Member of the Oklahoma House of Representatives from the 5th district
- In office 2004–2016
- Preceded by: Joe Hutchison
- Succeeded by: Josh West

Personal details
- Born: 1952 (age 73–74)
- Party: Republican
- Education: Oklahoma State University University of Oklahoma (MD)

= Doug Cox (politician) =

American politician

Doug Cox (born 1952) is an American politician from the state of Oklahoma. A Republican, Cox served as a member of the Oklahoma House of Representatives, representing the 5th district from 2004 to 2016.

==Early life and career==
Cox earned his bachelor's degree from Oklahoma State University in 1974, and completed his medical degree at the University of Oklahoma in 1978. He works as an emergency room physician.

==Political career==
Cox was elected in 2004 with 56.39% of the vote.

In the 2008 election, the Oklahoma Conservative Political Action Committee campaigned for Cox's Democratic opponent Kelly Kerr, wanting to punish Cox for being "too liberal" and referring to him as a "RINO – a Republican in name only". Cox was re-elected with 71.66% of the vote.

Cox identifies as pro-life, but does not support the abolition of abortion. He criticized his own party in 2014 for their proposal to ban Medicaid coverage for emergency contraception.

In 2016, Cox was term-limited and could not run for re-election.

==Personal life==
Cox and his wife, Susan, reside outside of Grove, Oklahoma. Cox is of Creek ancestry.

## WHAT YOU SHOULD DO
According to the text on Doug Cox, what share of the vote did he receive when re-elected in 2008? The items that follow come from a separate source, unrelated to the text on Doug Cox.

## DATASET EXTRACT
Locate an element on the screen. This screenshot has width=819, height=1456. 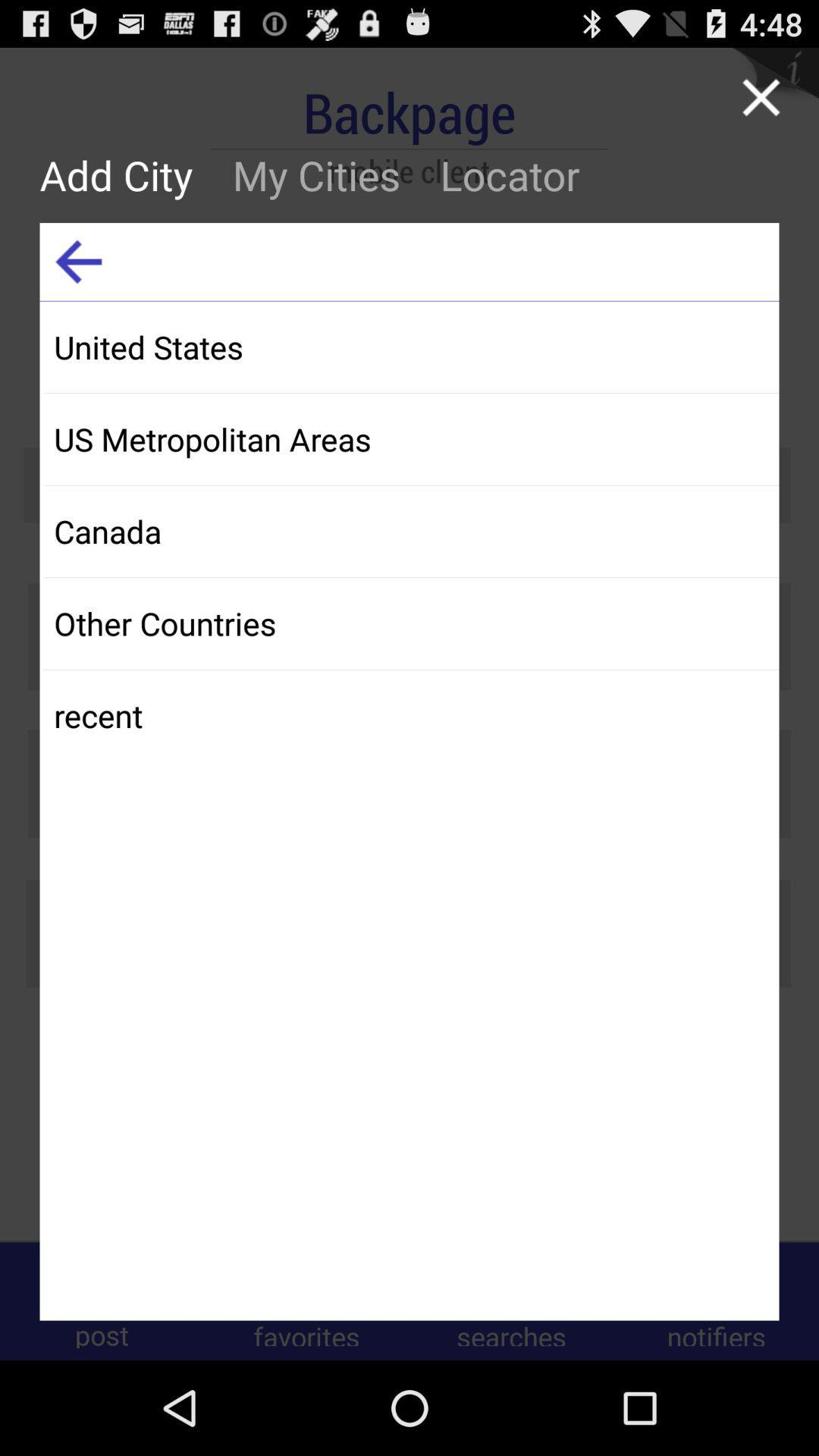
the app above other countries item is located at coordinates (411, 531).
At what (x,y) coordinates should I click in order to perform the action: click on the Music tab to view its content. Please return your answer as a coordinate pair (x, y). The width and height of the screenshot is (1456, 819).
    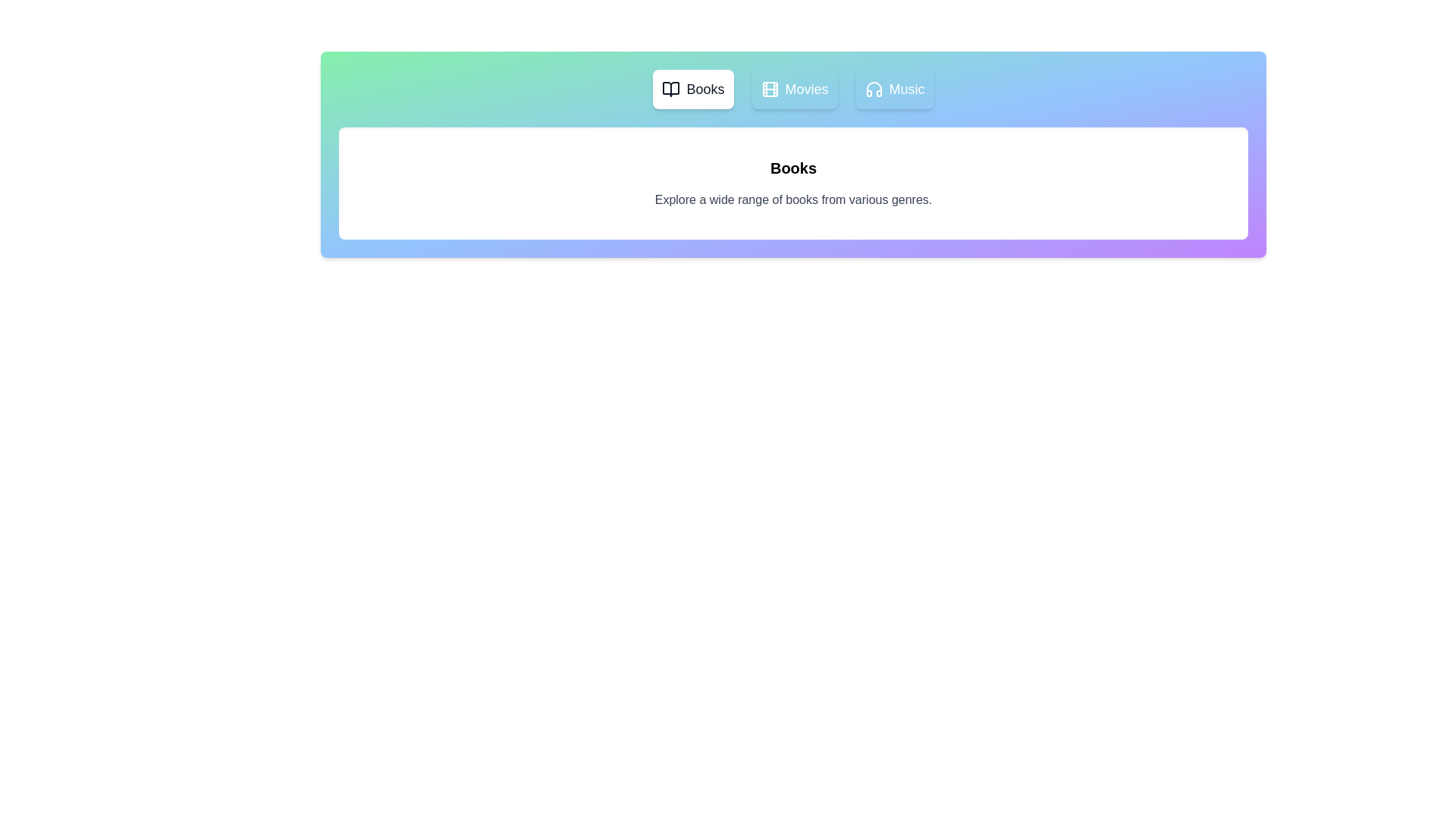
==
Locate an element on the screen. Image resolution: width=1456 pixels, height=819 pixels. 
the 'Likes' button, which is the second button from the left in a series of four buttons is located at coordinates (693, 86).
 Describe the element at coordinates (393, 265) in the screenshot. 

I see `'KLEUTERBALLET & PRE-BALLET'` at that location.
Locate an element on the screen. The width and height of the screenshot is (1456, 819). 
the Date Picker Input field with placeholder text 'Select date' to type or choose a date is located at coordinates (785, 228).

## ANSWER SECTION
71.66% of the vote.